Sb/Te________73.0________1825.0__________423.4

Sm/Eu________13.6_________340.0___________78.9

The calculations above do NOT prove that the Focardi/Rossi or the McKumbre reactors work. They prove that IF the hypothesized nuclear reactions take place they would release very significant amounts of energy that could easily exceed the electrical energy supplied to the reactors. The proof of the positive & significant energy yield rests, as pointed out, on simple controlled calorimetric experiments & the chemical detection of nuclear "ashes" such as Cu & Ag in the two reactors fuel. Both kinds of empirical analyses can be performed by chemist & do NOT require the involvement of nuclear physicists.

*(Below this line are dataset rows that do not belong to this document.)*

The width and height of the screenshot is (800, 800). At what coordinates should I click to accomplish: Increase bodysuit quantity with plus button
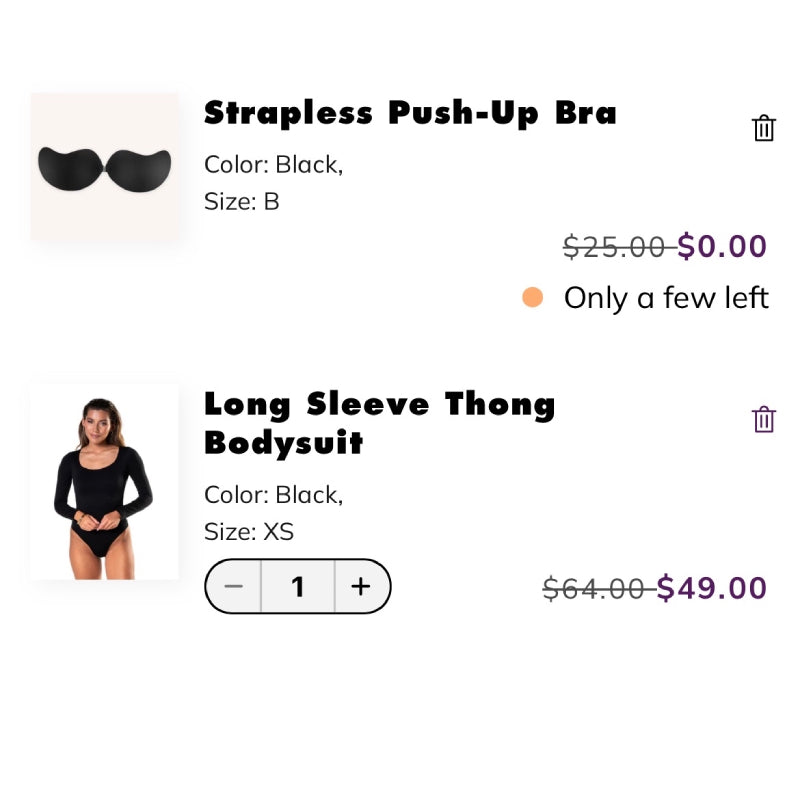click(361, 586)

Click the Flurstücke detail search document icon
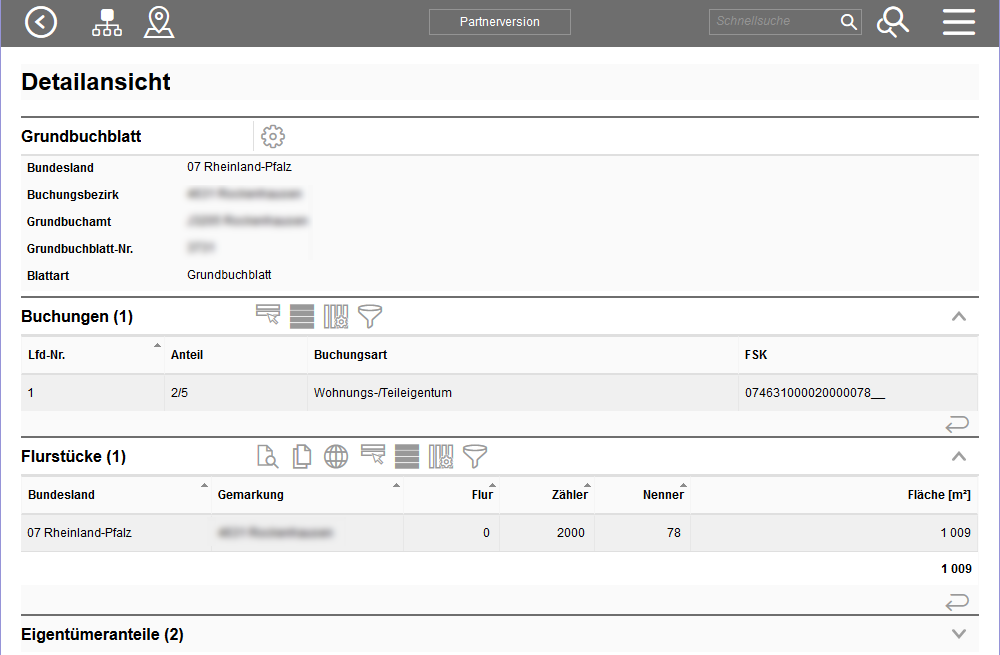(267, 457)
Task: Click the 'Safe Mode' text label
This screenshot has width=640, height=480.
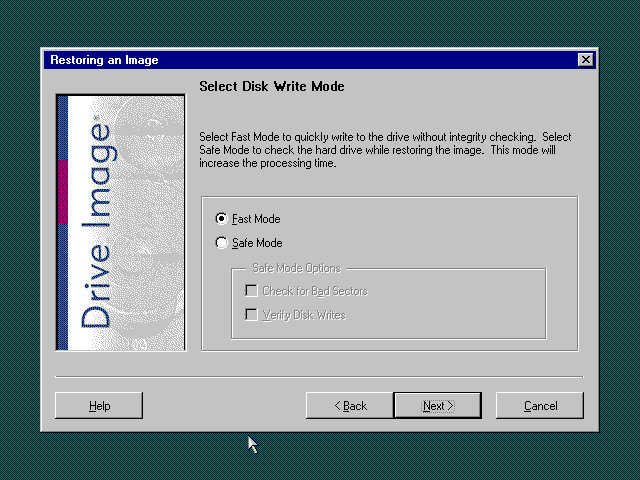Action: (257, 243)

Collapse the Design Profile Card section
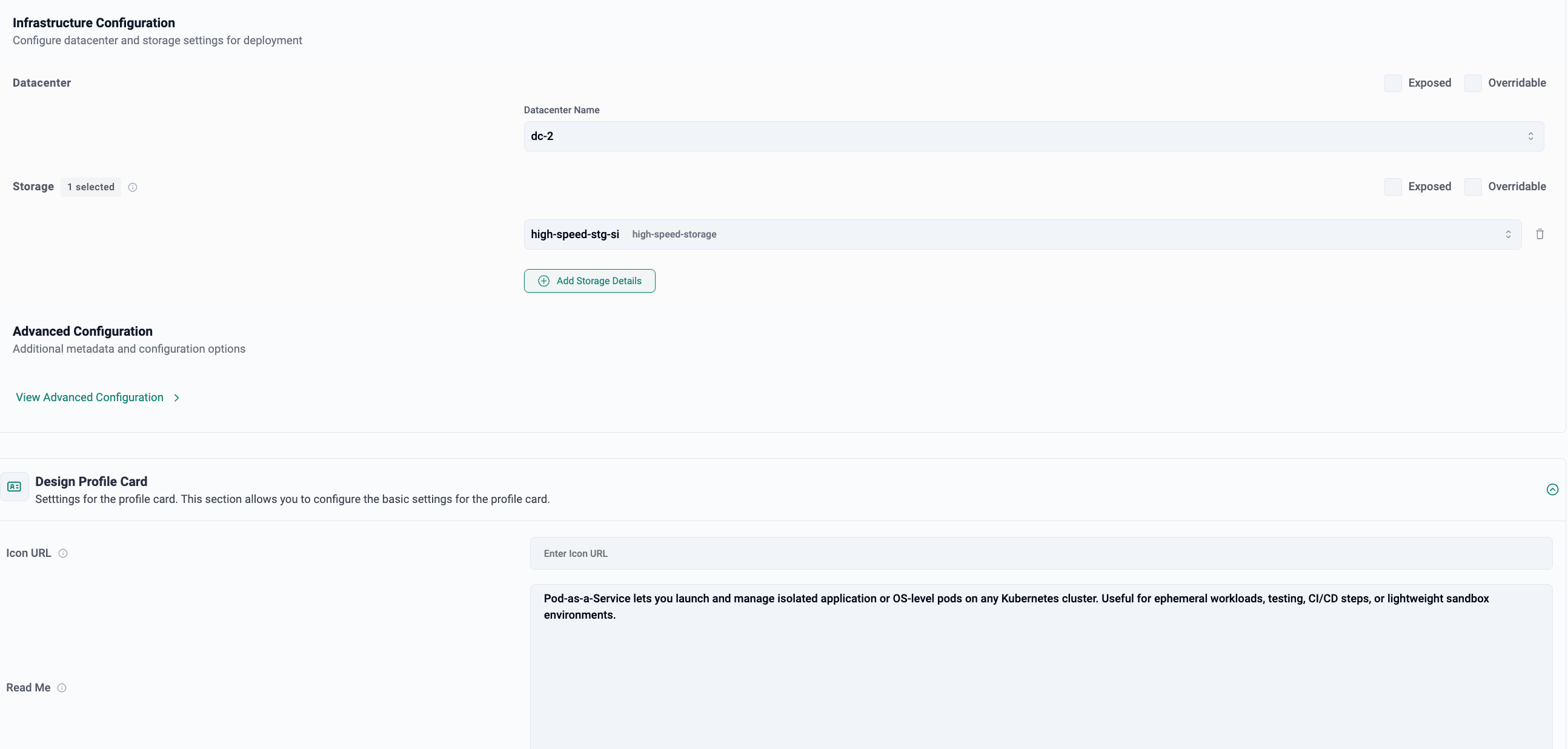1552,490
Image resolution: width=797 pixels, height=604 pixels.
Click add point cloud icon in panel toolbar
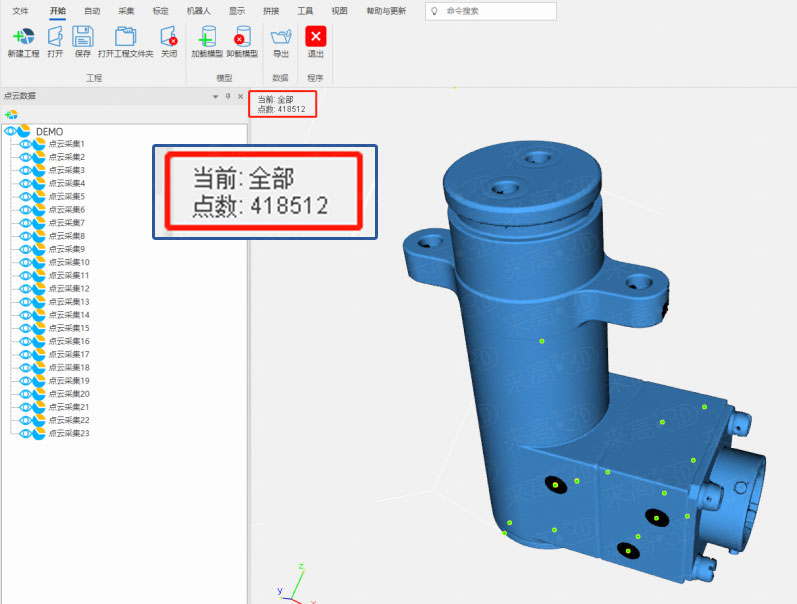coord(12,115)
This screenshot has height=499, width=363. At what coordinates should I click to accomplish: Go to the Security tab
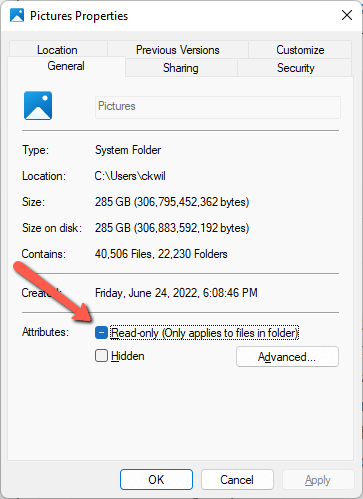295,68
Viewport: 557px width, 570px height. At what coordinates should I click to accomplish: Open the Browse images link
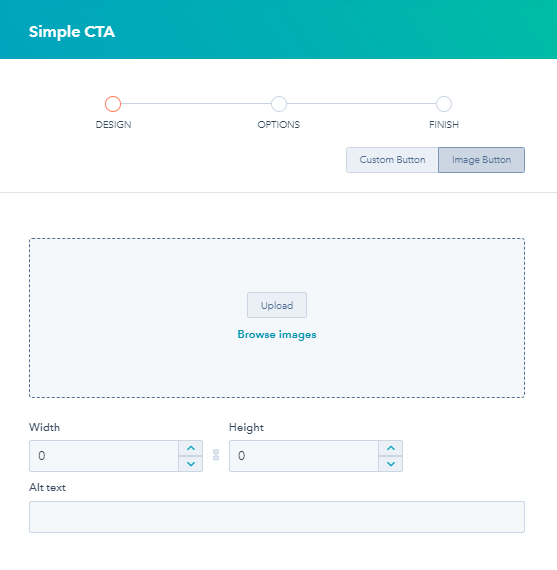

There is no denying that adding a proton to either a Ni or Pd nucleus is not easy since nuclear forces act over extremely short distances while the electromagnetic forces causing the proton to proton repulsion act over much larger distances. This is the basic reason why fusion is normally observed at very high energy & pressure levels (interiors of stars, hydrogen bombs). However the strong isotope interleaving we have pointed out may hint to the possibility of an atypical "resonance" effect. Another possibility is that the wave function of the incoming proton is sufficiently diffused to encompass the target nucleus at room temperature/pressure conditions. In such case one could expect results that would be repeatable only in the aggregate.

It seems to us that given: a) the huge benefits that could be obtained by confirming/rebutting in a definitive way these findings; b) the very minor costs for doing so (million to low billion dollars); c) the obvious bias and conflict of interest of the groups involved in doing the debunking of the Fleischman & Pons experiments twenty one years ago; it would be wise to look at these possibilities on the basis of several laboratories in several countries involving neither people getting huge R&D funding for "Hot fusion" or dominant energy companies. After all. twenty one years later, the world is in a far more desperate energy balance situation.